* STATED EXERCISE
In the listing below, print every line without change, from the line containing "Given: Open the print icon below the list" through the line containing "Looking at the".

* DATA LINES
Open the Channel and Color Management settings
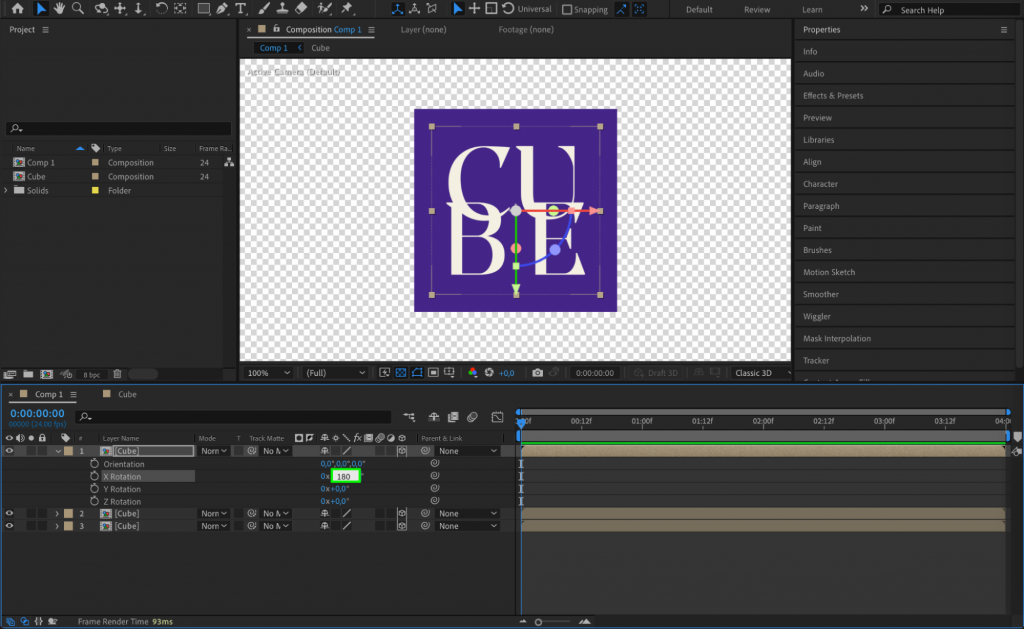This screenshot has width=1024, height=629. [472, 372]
==
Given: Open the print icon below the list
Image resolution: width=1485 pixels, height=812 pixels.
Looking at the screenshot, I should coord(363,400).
* * *
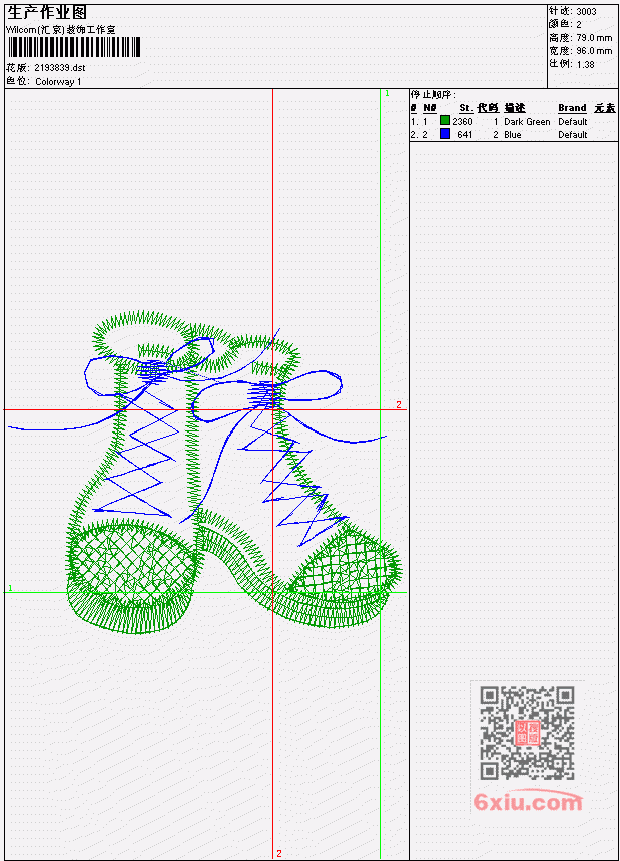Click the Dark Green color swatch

* EXERCISE ANSWER
Given: Open the print icon below the list
Image resolution: width=1485 pixels, height=812 pixels.
Looking at the screenshot, I should coord(363,400).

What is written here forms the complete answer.